To hear the NHL tell it, the cancellation of the Winter Classic Friday was unavoidable. "We simply are out of time," said NHL deputy commissioner Bill Daly.
Now, I'll buy Daly's admission that the league is "extremely disappointed, for our fans and for all those affected," especially since the owners -- who stood to pocket a great deal of change during the weekend -- count among those affected. But as for the assertion that time simply ran out on hockey's marquee event Friday... that's a tougher sell.
Count Donald Fehr among the skeptical. Shortly after the NHL released its statement, Fehr released his own, reminding the fans that the lockout and Friday's rubbish news remains entirely owner-driven:
The NHL's decision to cancel the 2013 Bridgestone NHL Winter Classic is unnecessary and unfortunate, as was the owners' implementation of the lockout itself. The fact that the season has not started is a result of a unilateral decision by the owners; the players have always been ready to play while continuing to negotiate in good faith. We look forward to the league's return to the bargaining table, so that the parties can find a way to end the lockout at the earliest possible date, and get the game back on the ice for the fans.

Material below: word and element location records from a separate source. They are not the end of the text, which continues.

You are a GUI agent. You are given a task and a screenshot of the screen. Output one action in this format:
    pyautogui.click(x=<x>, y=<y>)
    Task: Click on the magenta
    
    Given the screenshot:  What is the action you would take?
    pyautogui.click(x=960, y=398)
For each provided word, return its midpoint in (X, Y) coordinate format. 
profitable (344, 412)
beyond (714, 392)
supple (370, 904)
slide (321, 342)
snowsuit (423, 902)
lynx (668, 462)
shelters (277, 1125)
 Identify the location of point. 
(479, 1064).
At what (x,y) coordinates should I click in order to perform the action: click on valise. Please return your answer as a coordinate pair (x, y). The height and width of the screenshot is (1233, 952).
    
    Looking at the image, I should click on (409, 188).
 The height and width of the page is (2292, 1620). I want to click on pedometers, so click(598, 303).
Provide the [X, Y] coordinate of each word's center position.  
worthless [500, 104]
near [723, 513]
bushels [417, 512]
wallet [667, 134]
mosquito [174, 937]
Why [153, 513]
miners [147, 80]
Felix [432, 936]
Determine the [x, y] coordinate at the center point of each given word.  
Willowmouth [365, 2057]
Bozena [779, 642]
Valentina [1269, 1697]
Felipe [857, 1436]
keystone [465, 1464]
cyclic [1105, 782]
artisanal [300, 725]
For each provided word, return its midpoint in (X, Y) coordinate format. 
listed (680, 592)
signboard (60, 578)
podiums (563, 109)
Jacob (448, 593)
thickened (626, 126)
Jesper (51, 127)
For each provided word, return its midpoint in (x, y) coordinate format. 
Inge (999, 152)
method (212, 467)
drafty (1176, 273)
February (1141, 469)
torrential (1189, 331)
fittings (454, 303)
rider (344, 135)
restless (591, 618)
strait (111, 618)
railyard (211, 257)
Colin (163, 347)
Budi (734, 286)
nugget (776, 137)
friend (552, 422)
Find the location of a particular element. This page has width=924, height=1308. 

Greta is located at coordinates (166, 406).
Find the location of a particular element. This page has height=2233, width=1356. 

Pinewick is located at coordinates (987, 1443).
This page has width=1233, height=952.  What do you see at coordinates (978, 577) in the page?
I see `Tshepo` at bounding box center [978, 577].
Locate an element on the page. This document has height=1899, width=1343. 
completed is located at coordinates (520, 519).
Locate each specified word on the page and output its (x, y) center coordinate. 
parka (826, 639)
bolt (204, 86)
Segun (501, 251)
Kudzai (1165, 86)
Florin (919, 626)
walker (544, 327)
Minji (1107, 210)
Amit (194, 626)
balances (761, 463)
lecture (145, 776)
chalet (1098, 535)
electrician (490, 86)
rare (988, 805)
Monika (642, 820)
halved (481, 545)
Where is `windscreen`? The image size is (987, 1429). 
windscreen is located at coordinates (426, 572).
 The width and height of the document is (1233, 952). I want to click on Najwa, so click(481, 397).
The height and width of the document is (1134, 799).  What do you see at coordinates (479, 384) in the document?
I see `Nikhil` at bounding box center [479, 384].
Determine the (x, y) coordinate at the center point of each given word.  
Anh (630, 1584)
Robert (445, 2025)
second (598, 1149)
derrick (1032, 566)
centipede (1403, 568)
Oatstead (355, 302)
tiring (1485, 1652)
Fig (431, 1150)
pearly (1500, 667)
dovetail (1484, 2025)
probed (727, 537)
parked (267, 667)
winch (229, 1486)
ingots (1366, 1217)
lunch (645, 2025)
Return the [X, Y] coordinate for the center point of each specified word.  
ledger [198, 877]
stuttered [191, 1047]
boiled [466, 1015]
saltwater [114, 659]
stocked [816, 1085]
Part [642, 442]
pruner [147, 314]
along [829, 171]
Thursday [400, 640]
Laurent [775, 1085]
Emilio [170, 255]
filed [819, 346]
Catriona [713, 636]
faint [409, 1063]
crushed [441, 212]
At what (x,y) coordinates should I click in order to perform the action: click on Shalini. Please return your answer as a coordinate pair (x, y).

Again, this statement was released on Friday. It only seems like a rerun.
Fehr has been saying since day one that the players are willing to negotiate while continuing to play, and while it makes for a nice line of rhetoric, it also makes no sense. What, exactly, would the players' motivation be for making any concessions at all when their jobs and salaries are uninterrupted?
Fehr admitted three days ago that the players were becoming frightened. They're beginning to bend, and that doesn't happen if they're still playing and the owners are still paying.
Yes, the cancellation of the Winter Classic was unnecessary, but that's because these negotiations should have been finished by now. Unfortunately, neither side has shown any urgency to do anything other than make overtures to the fans -- and wouldn't you know it, that's all Fehr's statement does.
In respect to the negotiations themselves, I'd argue that today's news wasn't unnecessary, at least from the owners' perspective.
Frankly, the Winter Classic's fate was sealed when Fehr admitted the players' concern. That's a moment of weakness, and if you're Gary Bettman, this is when you twist the knife and kill as much of their remaining resolve as you possibly can.
That's where the Winter Classic comes in. For months, the players have had the approaching event, one they believed the owners really, truly wanted, in their back pocket. It looked like leverage. It felt like leverage. At one point, maybe it even was leverage. And thus, the timing was just right for Gary Bettman and the owners to make like Gus Fring, step into the underground lab, and take a box cutter to the whole thing.
You thought this was invaluable to us? You thought we cared about this? Well, now it's dead. Clean it up.
In one ruthless action, the NHL reminded the NHLPA it means business. Sure, it may have seemed unnecessary. It may have seemed excessive. But that was the point. The owners are done with half-measures. This is about to get ugly.